Retype the data below without altering anything.

• Dataset records:
=== Begin Enclosure ===
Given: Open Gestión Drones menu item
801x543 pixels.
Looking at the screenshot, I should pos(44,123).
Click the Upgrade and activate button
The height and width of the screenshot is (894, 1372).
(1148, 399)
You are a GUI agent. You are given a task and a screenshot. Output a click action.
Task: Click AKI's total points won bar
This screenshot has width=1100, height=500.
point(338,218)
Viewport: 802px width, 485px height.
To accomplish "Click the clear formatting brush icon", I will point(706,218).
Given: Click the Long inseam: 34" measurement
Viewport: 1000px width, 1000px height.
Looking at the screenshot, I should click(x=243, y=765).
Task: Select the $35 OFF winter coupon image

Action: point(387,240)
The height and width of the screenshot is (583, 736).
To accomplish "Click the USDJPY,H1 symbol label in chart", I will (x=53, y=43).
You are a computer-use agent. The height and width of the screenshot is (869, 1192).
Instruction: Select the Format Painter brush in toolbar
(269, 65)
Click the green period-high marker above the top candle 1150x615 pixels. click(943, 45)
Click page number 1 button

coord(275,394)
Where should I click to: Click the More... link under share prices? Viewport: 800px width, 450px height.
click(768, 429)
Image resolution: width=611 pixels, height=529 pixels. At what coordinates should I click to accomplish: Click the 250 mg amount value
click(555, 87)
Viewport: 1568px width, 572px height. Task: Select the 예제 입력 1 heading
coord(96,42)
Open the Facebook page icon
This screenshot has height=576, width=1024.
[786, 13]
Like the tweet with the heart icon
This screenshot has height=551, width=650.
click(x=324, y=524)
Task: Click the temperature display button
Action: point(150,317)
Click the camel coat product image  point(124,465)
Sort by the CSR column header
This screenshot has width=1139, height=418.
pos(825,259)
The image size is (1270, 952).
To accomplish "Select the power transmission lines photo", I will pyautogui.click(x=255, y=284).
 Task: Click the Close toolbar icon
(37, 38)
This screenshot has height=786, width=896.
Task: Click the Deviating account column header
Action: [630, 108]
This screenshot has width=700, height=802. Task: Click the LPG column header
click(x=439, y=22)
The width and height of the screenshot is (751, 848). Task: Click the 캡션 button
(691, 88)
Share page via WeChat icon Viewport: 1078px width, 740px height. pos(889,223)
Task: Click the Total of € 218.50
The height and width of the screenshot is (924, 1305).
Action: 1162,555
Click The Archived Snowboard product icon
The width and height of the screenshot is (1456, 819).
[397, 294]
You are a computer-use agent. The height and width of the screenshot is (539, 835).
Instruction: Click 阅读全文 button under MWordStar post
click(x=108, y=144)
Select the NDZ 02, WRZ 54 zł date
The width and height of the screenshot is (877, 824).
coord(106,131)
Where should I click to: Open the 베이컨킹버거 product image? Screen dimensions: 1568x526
=== End Enclosure ===
• Exercise response:
Given: Open Gestión Drones menu item
801x543 pixels.
Looking at the screenshot, I should pos(44,123).
Click the Upgrade and activate button
The height and width of the screenshot is (894, 1372).
(1148, 399)
You are a GUI agent. You are given a task and a screenshot. Output a click action.
Task: Click AKI's total points won bar
This screenshot has width=1100, height=500.
point(338,218)
Viewport: 802px width, 485px height.
To accomplish "Click the clear formatting brush icon", I will point(706,218).
Given: Click the Long inseam: 34" measurement
Viewport: 1000px width, 1000px height.
Looking at the screenshot, I should click(x=243, y=765).
Task: Select the $35 OFF winter coupon image

Action: point(387,240)
The height and width of the screenshot is (583, 736).
To accomplish "Click the USDJPY,H1 symbol label in chart", I will (x=53, y=43).
You are a computer-use agent. The height and width of the screenshot is (869, 1192).
Instruction: Select the Format Painter brush in toolbar
(269, 65)
Click the green period-high marker above the top candle 1150x615 pixels. click(943, 45)
Click page number 1 button

coord(275,394)
Where should I click to: Click the More... link under share prices? Viewport: 800px width, 450px height.
click(768, 429)
Image resolution: width=611 pixels, height=529 pixels. At what coordinates should I click to accomplish: Click the 250 mg amount value
click(555, 87)
Viewport: 1568px width, 572px height. Task: Select the 예제 입력 1 heading
coord(96,42)
Open the Facebook page icon
This screenshot has height=576, width=1024.
[786, 13]
Like the tweet with the heart icon
This screenshot has height=551, width=650.
click(x=324, y=524)
Task: Click the temperature display button
Action: point(150,317)
Click the camel coat product image  point(124,465)
Sort by the CSR column header
This screenshot has width=1139, height=418.
pos(825,259)
The image size is (1270, 952).
To accomplish "Select the power transmission lines photo", I will pyautogui.click(x=255, y=284).
 Task: Click the Close toolbar icon
(37, 38)
This screenshot has height=786, width=896.
Task: Click the Deviating account column header
Action: [630, 108]
This screenshot has width=700, height=802. Task: Click the LPG column header
click(x=439, y=22)
The width and height of the screenshot is (751, 848). Task: Click the 캡션 button
(691, 88)
Share page via WeChat icon Viewport: 1078px width, 740px height. pos(889,223)
Task: Click the Total of € 218.50
The height and width of the screenshot is (924, 1305).
Action: 1162,555
Click The Archived Snowboard product icon
The width and height of the screenshot is (1456, 819).
[397, 294]
You are a computer-use agent. The height and width of the screenshot is (539, 835).
Instruction: Click 阅读全文 button under MWordStar post
click(x=108, y=144)
Select the NDZ 02, WRZ 54 zł date
The width and height of the screenshot is (877, 824).
coord(106,131)
Where should I click to: Open the 베이컨킹버거 product image? Screen dimensions: 1568x526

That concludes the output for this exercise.